# start of STORED RECORDS

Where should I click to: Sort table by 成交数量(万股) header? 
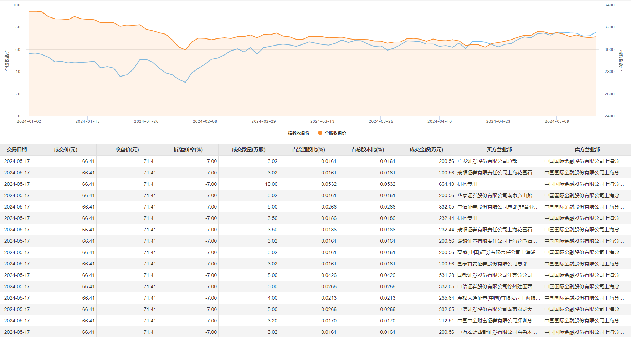click(x=248, y=150)
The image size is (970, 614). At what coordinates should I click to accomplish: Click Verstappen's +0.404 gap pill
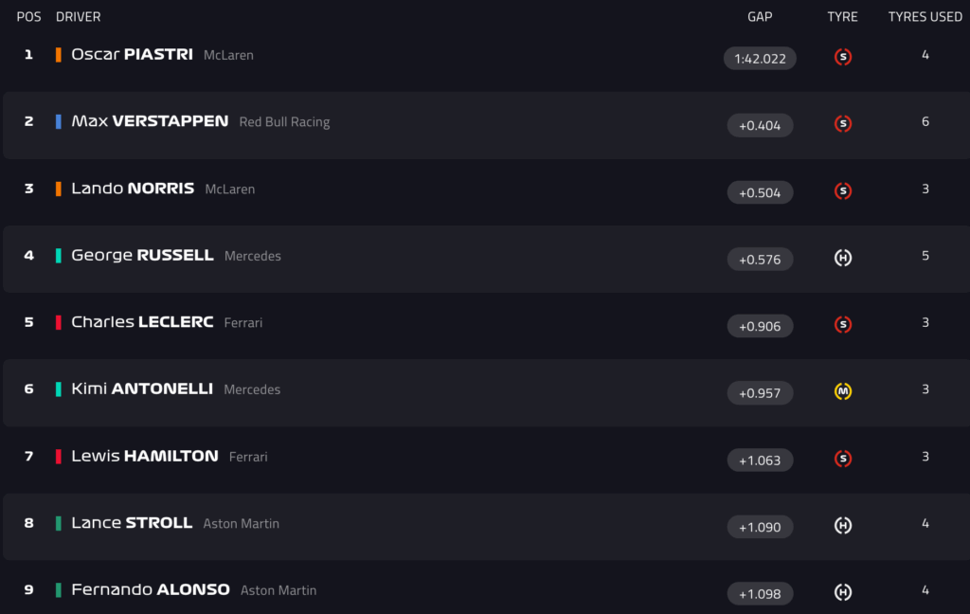[x=760, y=125]
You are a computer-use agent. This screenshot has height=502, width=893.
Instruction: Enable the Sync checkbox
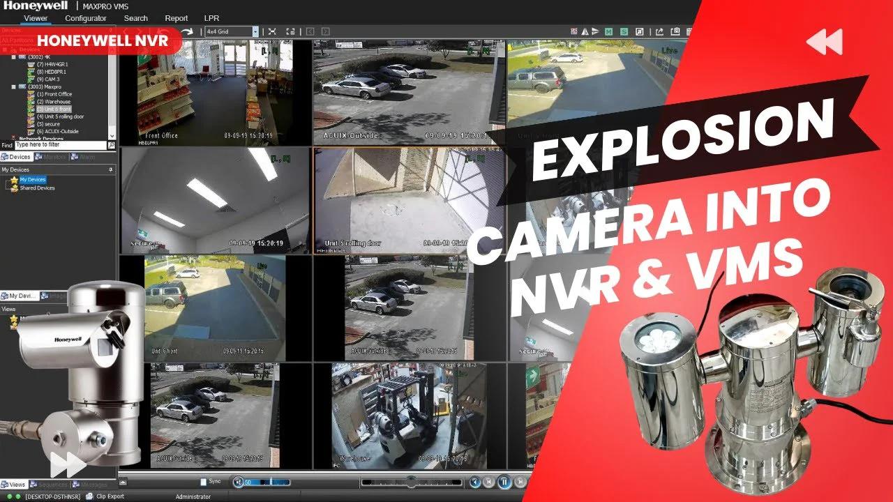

# end of STORED RECORDS

* [GOAL]:
Please repeat the whole listing above word for word, leaving out the pictures.

* [OUTPUT OF THE TASK]:
Where should I click to: Sort table by 成交数量(万股) header? 
click(x=248, y=150)
The image size is (970, 614). At what coordinates should I click to accomplish: Click Verstappen's +0.404 gap pill
[x=760, y=125]
You are a computer-use agent. This screenshot has height=502, width=893.
Instruction: Enable the Sync checkbox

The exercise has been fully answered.